A recent study evaluating post-extraction dimensional changes using CBCT analysis showed that mean loss of alveolar bone height was 1.79 mm for PRF group, and 1.98 mm for non-PRF group. The same study demonstrated that mean loss of alveolar bone width was 1.49 mm for PRF group, and 1.85 mm for non-PRF group [27]. Results of previously conducted studies [21, 22] are considered close to the results of the present study. This coincidence may be attributed to the employment of PRF matrices, which stimulate the cells to differentiate faster and to produce new bony tissue that lead to a reduction of transverse atrophy in alveolar bone with continued release of five most important growth factors for up to 14 days [28].
A very recent study performed on alveolar ridge preservation using L-PRF compared with unassisted healing showed that L-PRF group had a higher concentration of growth factor, but such an increased concentration did not translate into clinical differences. The results of this study were based on a difference in the width of the socket only without considering the height of the socket [29].
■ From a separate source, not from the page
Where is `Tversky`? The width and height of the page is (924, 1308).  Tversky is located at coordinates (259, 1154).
Another split-mouth randomized controlled trial concluded that no differences were found in three dimensional alveolar ridge preservation between L-PRF group and normal healing group. This study was performed on upper third molars only, and can be assumed that the role of L-PRF could vary when applied into areas of low-bone quality [30].
A distinct case report performed alveolar ridge preservation using L-PRF compared with natural healing, and found that there was a histological difference between grafted site compared with non-grafted one, with the grafted site showing better bone quality. In this study, biopsies were taken from premolar regions [31].
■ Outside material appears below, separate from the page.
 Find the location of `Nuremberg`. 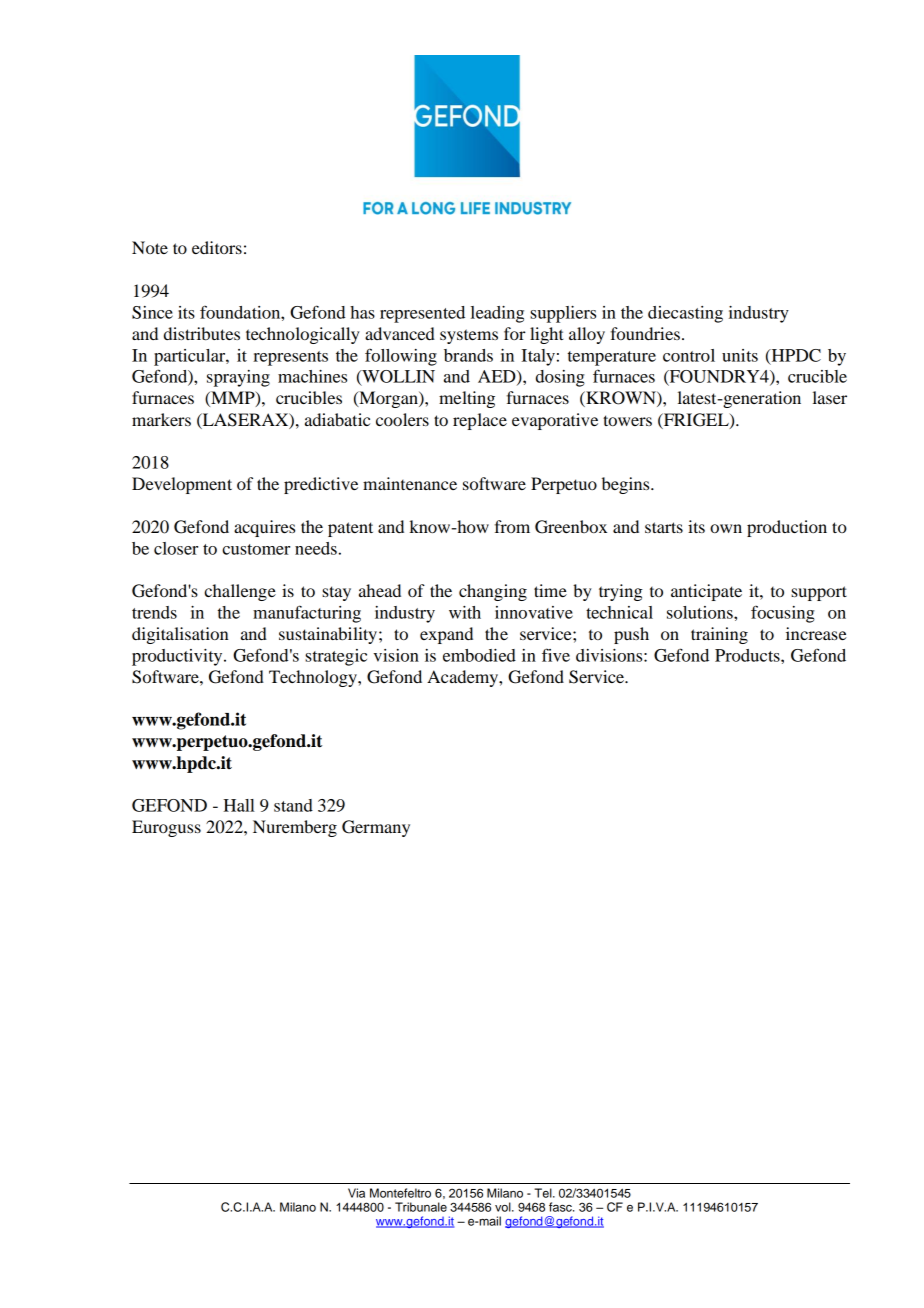

Nuremberg is located at coordinates (295, 828).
In the current study, the most noted disadvantages were the need of specialized centrifuge in the dental facility, and the prolonged time of preparation compared with traditional ready-made bone granules.


On the present study, the L-PRF group showed significant superiority of alveolar ridge preservation both horizontally and vertically compared with unassisted socket healing.


The authors declare no potential conflict of interests with respect to the authorship and/or publication of this article.